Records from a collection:
Content starts
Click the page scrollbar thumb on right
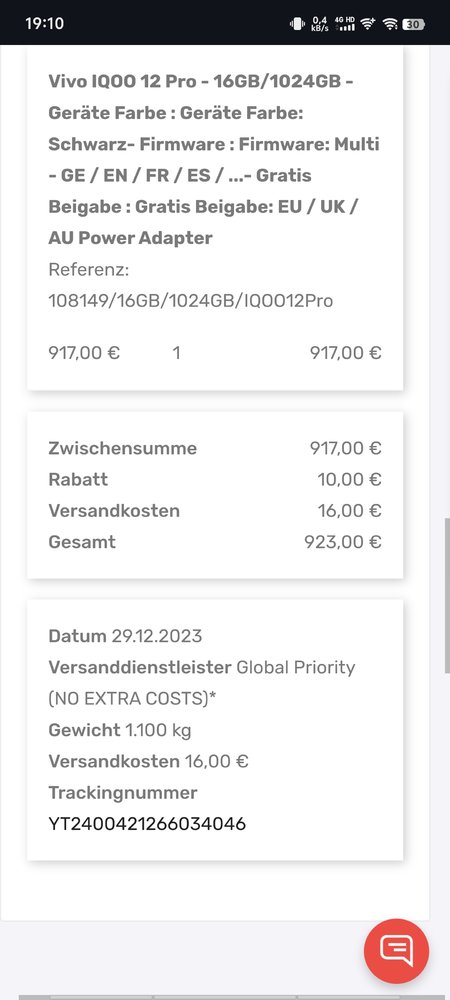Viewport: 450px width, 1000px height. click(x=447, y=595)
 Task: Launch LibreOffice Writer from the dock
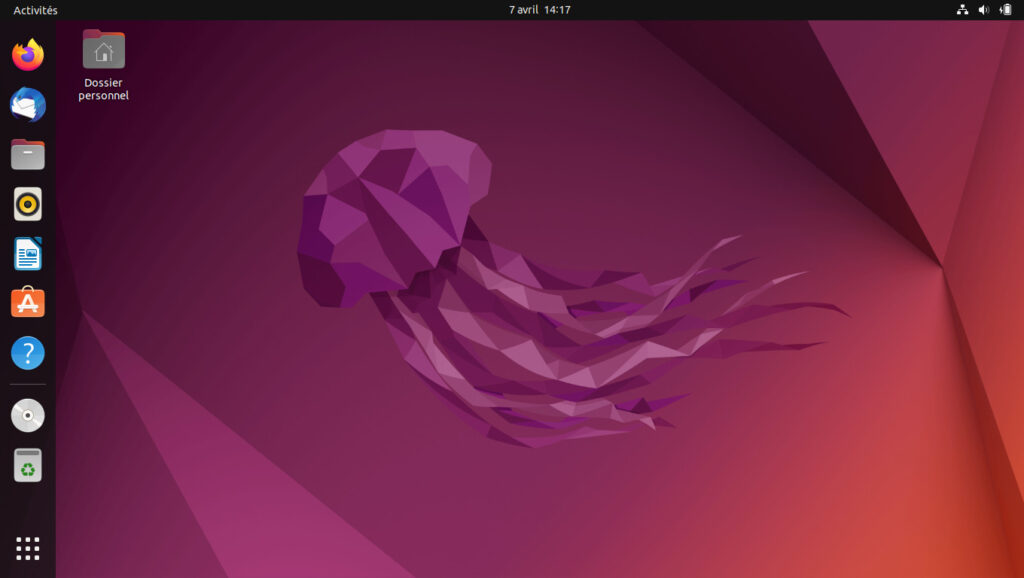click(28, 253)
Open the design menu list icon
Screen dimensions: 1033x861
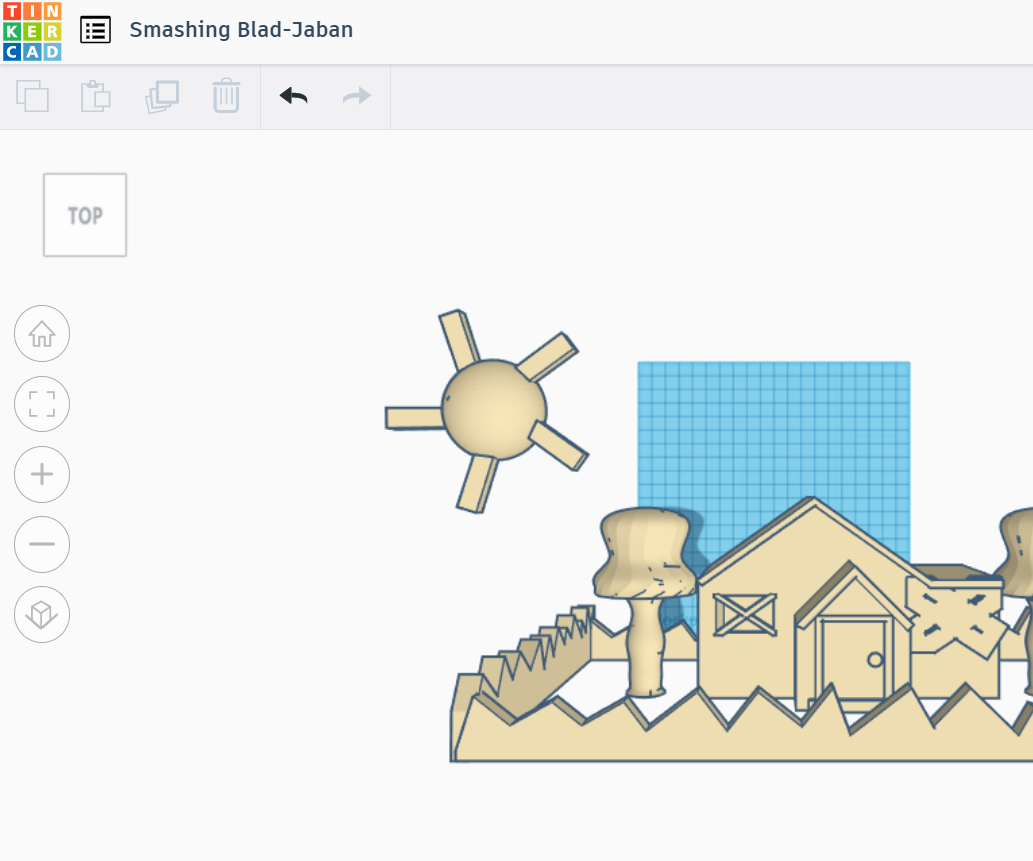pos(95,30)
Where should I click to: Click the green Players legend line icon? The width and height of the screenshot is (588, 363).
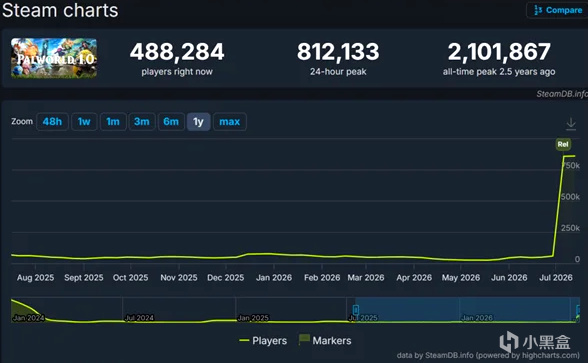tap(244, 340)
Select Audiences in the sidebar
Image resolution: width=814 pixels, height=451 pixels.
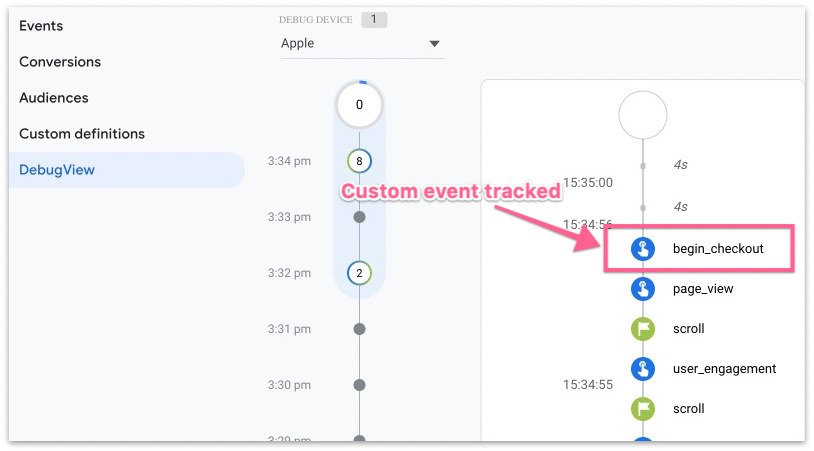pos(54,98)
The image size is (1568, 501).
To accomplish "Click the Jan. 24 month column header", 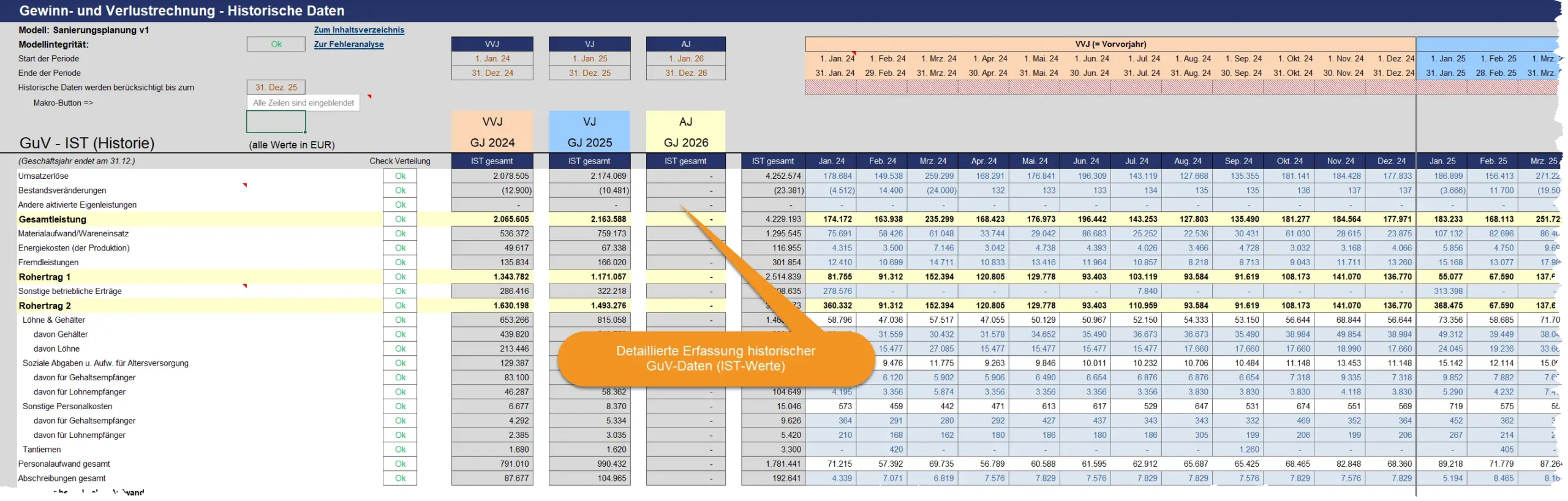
Content ends
Task brief:
Your copy of the data should match it exactly, apart from the images, which are omitted.

The answer:
Click the page scrollbar thumb on right
Viewport: 450px width, 1000px height. click(x=447, y=595)
 Task: Launch LibreOffice Writer from the dock
click(28, 253)
Open the design menu list icon
Screen dimensions: 1033x861
pos(95,30)
Where should I click to: Click the green Players legend line icon? The width and height of the screenshot is (588, 363).
tap(244, 340)
Select Audiences in the sidebar
Image resolution: width=814 pixels, height=451 pixels.
pos(54,98)
The image size is (1568, 501).
To accomplish "Click the Jan. 24 month column header", 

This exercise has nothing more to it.